Comparative genomics: Two closely related species genome alignment, structural variant detection & CDS/TE overlap analysis pipeline
Two-species genome comparison pipeline (combines minimap2/SyRI, EDTA, bedtools) to identify structural variants (inv/syn), annotate and analyze overlaps with coding sequence and TE, and plot results in R.
Used in Hirabayashi & Owens (2023)
- Genome alignment is useful because it tells you how the two species are related at genomic level.
- Relevant for phylogenetics, evolutionary analysis, population genetics etc.
- Genomic variants include large-scale structural variations (inversions, translocations, etc.) that are not captured by genome-wide genetic polymorphism scans like SNPs and InDels identifications. Whole genome alignment has advantages to capture synonymous changes which are more common than nonsynonymous, interesting genomic variants that affect the genome evolution in a non-traditional central dogma (Transposable elements or selfish elements that don’t code for particular genes but affects the organism’s phenotype, etc.)
- Each step in this pipeline can be performed individually as long as you have the proper input data. But as a whole pipeline, it helps you to produce a readily useful statistics that indicates interesting information about your species of interest at genomic level.
- Widely applicable to any organisms you’re interested in. No upper or lower limit in terms of genome complexity (theoretically), though the more complicated the genome the more computational resource it requires to run.
- relies on the quality of genome you have.
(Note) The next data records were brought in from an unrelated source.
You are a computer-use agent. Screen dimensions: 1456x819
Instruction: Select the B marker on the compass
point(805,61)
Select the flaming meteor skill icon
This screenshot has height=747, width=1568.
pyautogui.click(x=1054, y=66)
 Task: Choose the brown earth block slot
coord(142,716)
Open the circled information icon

Only chromosome-resolved genomes can be used as the input.
- The two species of interest must contain sufficient genomic region that is syntenic
- certain steps require appropriate amount of computational resource as shown:
Input genome (size) | Step | time required (hrs) | CPU memory (GB) |
---|---|---|---|
1 Prunus (202Mbp) | minimap2+SyRI | 5 | 10 |
EDTA | 36* | 5.5 | |
2 Arachis (1.01Gbp) | minimap2+SyRI | 8.7 | 72 |
EDTA | 142* | 18.9 |
*Wall-clock time using 16 CPU, run by chromosome-by-chromosome.
The pipeline requires following software packages to run:
- samtools http://www.htslib.org/
- minimap2 https://github.com/lh3/minimap2
- Synteny and Rearrangement Identifier (SyRI) https://schneebergerlab.github.io/syri/
- Extensive de-novo TE Annotator (EDTA) https://github.com/oushujun/EDTA
- bedtools https://bedtools.readthedocs.io/en/latest/#
Other dependencies (in Compute Canada clusters):
- python_env or virtual environment to install python packages https://docs.computecanada.ca/wiki/Python
- Singularity container https://docs.computecanada.ca/wiki/Singularity/en
- Collect genomes (fasta) of two species (referred to as reference genome = refgenome, and query genome = qrygenome) and gene annotation file (gff3 or bed) for reference genome
- 01_preprocess_input: Pre-process genomes to remove scaffolds from genome assembly and convert gene annotation file into bed format containing only coding sequence (CDS)
- 02_genome_alignment_SV_detection: Align refgenome with qrygenome by minimap2 and performs structural variant detection using SyRI. Visualize in R Studio and infer divergence score based on sequence identity
- 03_divergence_analysis: Calculate species divergence score and vsualize syntenic region and inversion stats.
- 04_de_novo_TE_annotation: Identify and annotate the input genome with transposable elements (TEs) de novo.
- 05_CDS_TE_overlap_analysis: Count how many coding sequences (CDS) or TEs are found and how many basepairs of these are overlapping with inversions or syntenic regions.